- Born: September 3, 1950 (age 75)
- Known for: Professional fisherman
- Spouse: Amy Britner
- Children: Lindsey; Beau; Christopher

= Larry Nixon =

Professional fisherman from Bee Branch, Arkansas

Larry Nixon (born September 3, 1950) is a professional fisherman from Bee Branch, Arkansas.

==Career==
He has competed in more than 260 bass fishing tournaments since 1977; still competing in bass fishing tournaments to this very day. Nixon has won fourteen first-place finishes in all the professional bass fishing events. He won the 1983 BASSMASTERS Classic held on the Ohio River near Cincinnati, Ohio. His catch there is the 3rd smallest winning weight in BASSMASTERS Classic history.
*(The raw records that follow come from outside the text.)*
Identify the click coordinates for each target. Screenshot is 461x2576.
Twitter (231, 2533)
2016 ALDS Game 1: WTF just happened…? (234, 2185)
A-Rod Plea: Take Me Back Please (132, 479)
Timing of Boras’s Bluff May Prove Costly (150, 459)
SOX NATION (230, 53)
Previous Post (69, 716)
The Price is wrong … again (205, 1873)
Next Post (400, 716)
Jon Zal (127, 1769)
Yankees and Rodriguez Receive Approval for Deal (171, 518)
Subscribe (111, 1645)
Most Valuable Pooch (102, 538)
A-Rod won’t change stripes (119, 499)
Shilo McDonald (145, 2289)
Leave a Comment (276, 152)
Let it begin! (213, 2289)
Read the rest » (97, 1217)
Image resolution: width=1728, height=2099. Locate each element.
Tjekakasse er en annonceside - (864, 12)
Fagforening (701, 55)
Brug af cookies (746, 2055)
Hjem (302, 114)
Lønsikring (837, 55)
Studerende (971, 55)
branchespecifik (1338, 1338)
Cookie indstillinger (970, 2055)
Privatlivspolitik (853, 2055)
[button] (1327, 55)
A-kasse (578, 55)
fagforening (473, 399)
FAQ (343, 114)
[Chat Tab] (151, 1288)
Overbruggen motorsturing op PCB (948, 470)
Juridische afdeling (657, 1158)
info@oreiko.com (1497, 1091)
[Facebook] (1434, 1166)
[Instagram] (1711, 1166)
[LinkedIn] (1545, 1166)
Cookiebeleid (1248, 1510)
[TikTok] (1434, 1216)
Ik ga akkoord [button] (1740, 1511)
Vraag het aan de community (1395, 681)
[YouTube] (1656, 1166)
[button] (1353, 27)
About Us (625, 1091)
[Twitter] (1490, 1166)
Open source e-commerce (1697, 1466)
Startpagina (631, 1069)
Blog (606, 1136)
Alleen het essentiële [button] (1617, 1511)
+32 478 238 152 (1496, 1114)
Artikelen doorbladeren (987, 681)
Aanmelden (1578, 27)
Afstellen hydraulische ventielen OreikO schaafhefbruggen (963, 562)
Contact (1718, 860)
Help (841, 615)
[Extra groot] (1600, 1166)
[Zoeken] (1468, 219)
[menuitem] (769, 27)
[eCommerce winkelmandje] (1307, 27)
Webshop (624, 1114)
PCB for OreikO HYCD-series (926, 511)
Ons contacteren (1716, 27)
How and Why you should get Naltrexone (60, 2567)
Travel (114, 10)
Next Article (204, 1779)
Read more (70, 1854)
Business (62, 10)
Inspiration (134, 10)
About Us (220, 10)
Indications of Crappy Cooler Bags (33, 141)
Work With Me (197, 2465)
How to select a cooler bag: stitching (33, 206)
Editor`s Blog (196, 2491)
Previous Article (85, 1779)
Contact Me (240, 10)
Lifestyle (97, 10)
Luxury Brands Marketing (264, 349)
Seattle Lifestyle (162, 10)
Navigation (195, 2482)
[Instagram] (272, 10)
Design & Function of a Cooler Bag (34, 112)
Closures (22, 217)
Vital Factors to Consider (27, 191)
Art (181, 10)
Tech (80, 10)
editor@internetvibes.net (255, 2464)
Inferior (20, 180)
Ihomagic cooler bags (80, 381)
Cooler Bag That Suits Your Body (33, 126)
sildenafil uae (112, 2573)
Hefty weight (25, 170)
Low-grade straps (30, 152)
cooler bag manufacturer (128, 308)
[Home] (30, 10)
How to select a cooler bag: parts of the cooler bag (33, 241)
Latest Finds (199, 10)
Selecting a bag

He is also a 2-time B.A.S.S. Angler of The Year winner. Nixon was the first angler to earn $1 million in bass tournament winnings. Nixon's career earnings in his entire bass fishing career add up to a grand total of $1,634,858.60; making him a millionaire in the sport. His biggest fish caught to win the Big Bass award was a black bass weighing 6 lb at Lake Dardanelle in Arkansas on August 12, 2009. At the 2004 FLW Tour in Lake Okeechobee (Florida), Nixon managed to catch 28 lb worth of fish. This would become his largest catch of his entire career.

Larry Nixon endorsed a video game which was called Larry Nixon's Super Bass Fishing in Japan. The game was released on September 23, 1994. When it was released in the United States and Canada two months later, the game changed its title to TNN Bass Tournament of Champions in recognition of the former Nashville Network.